Атакуют пассажиры, прилетевшие в Хатангу, где им предстоит пересесть на «аннушку» и лететь дальше — в тундру, на берег моря, на острова. До чего же все в мире относительно! Хатанга, сама лежащая так далеко от больших городов, тоже имеет свою глубинку, еще более недоступную, еще более далекую, чем ока сама.
Аэропорт не прекращает работу ни в полярный день (это понятно), ни в полярную ночь, и где-то в стороне, за сотни километров, где нет даже полевых аэродромов и нет электричества, посадочную полосу освещают горящей в бочках соляркой.
— Сел самолет, прихлопнули бочку крышкой — погас огонь… А после пурги запрягут олешек, те и таскают бревно по снегу, чтобы выровнять площадку…
Чего не сделаешь, чтобы бесперебойно садились и взлетали маленькие, вездесущие Ан-2!
В кабинете начальника аэропорта мы остались одни, пилоты и механики ушли в соседнюю комнату. Дверь открыта, и оттуда доносятся обрывки их разговора: «…приехал мальчишкой, а тут уже поседел». «Пятнадцать лет здесь, никак жениться не могу». «Я как ушел в тайгу и в тундру, только третий раз дома сплю, а то все где попало…»
— Кадры… — с доброй улыбкой говорит начальник аэропорта. Он тоже слышит эти разговоры, но в отличие от меня до тонкостей знает биографию каждого пилота, кто чем живет, в каких бывал переделках* какие строит планы на будущее.
А кто- то там за стеной продолжает рассказывать:
— Я тогда еще в Туруханеке работал. Помню, получил сан-задание. Врач сказал, если через три часа не долетим, умрет мальчик. Кровь у него горлом шла… А лететь четыреста с гаком километров. Долетели, а там туман, ну ни черта не видать. Чую сердцем, что под нами поселок, а сесть не могу. Кружусь десять, двадцать минут, полчаса… Сел, однако…
— А мальчика спасли?
Слышится глубокий вздох рассказчика:
— Чуть-чуть опоздали…
— Да, бывает…
…Как и обещал Смирнов, меня отправляют вне рейса на самолете, арендованном геологами. Веселая, молодая и шумная компания кое-как размещается между бесчисленными тюками, ящиками, свертками, рюкзаками, из которых торчат длинные ручки геологических молотков. В небе кучевые облака, внизу бесконечные озера, и самолет бросает из одной воздушной ямы в другую, но кругом народ привычный, и смех, шутки не прекращаются ни на минуту. А между шутками — разговор о чем-то очень серьезном, деловом, связанном с открытиями новых полезных ископаемых.
Я так и не узнал, кто эти геологи, что они ищут.

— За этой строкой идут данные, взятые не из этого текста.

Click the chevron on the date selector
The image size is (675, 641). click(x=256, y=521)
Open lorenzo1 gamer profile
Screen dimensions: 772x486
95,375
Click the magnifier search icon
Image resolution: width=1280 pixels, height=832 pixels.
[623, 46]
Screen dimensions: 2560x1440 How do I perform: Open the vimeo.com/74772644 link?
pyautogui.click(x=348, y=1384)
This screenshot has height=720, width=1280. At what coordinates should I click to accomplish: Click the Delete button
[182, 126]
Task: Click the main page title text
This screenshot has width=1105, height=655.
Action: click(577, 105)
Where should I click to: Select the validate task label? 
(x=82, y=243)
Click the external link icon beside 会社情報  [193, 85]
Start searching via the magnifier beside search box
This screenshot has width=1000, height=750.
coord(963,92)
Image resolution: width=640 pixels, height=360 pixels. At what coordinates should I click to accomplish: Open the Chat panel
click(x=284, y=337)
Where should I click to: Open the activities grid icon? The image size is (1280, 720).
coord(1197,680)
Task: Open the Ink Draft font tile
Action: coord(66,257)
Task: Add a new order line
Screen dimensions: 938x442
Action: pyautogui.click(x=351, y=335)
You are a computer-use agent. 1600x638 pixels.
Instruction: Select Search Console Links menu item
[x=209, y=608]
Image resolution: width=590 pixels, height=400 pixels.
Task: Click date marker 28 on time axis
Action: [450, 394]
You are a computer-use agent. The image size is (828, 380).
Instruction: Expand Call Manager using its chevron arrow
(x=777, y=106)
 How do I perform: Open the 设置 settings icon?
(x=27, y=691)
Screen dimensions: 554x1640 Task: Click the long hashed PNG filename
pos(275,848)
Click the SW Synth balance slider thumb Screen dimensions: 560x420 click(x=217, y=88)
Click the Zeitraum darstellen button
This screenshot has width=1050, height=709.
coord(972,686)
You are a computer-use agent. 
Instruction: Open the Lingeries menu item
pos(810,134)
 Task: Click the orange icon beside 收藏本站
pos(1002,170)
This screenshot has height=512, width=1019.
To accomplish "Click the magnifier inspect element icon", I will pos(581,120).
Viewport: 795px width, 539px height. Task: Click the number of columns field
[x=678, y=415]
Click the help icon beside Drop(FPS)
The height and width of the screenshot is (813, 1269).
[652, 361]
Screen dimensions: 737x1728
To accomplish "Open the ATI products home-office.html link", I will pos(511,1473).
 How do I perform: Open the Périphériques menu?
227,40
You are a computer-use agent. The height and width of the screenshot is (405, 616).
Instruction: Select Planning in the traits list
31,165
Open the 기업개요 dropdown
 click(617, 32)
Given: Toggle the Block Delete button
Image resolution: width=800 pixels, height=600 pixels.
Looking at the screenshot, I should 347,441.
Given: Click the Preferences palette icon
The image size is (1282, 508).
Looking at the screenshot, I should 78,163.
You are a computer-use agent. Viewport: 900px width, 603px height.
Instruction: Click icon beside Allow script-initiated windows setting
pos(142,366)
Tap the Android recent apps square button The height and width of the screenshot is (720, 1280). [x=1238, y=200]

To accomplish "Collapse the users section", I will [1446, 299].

Но не о них ли я выписал в блокнот вот эти строки, напечатанные в газете «Заполярная правда»:
«…находки янтаря в илистых образованиях вселяют надежду на то, что придет время, когда Хатанга прославится своим янтарем, когда там будут добывать не только уголь и некоторые строительные материалы, но и редкие металлы, слюду, химическое сырье, а имена хатангских первопроходцев Гедройца, Моора, Шеймана, Старшинова и других будут произноситься с таким же почтительным уважением, как мы сейчас произносим имена тех, кто в свое время открыл месторождения медио-никелевых руд в Норильске и на Талнахе».
О таймырском янтаре я уже слышал раньше. Больше того, у меня в коллекции есть кусочек такого янтаря, найденного на берегу Большой Хеты. Таймырский янтарь не похож на своего балтийского собрата, по крайней мере тот образец: он весь в натеках, как бы волнистый, без обычной корочки выветривания.
Помимо перечисленного в газетной заметке еще есть на Таймыре залежи известняка. Открыты месторождения мышьяка, сурьмы и ртути. На территорию округа вклинивается Тунгусский угольный бассейн. Геологи обнаружили на Таймыре железные руды, сходные с рудами Курской магнитной аномалии. Есть залежи поваренной соли. В Нордвик-Хатангском районе солью сложены целые сопки. В годы Великой Отечественной войны ее добывали здесь местные жители.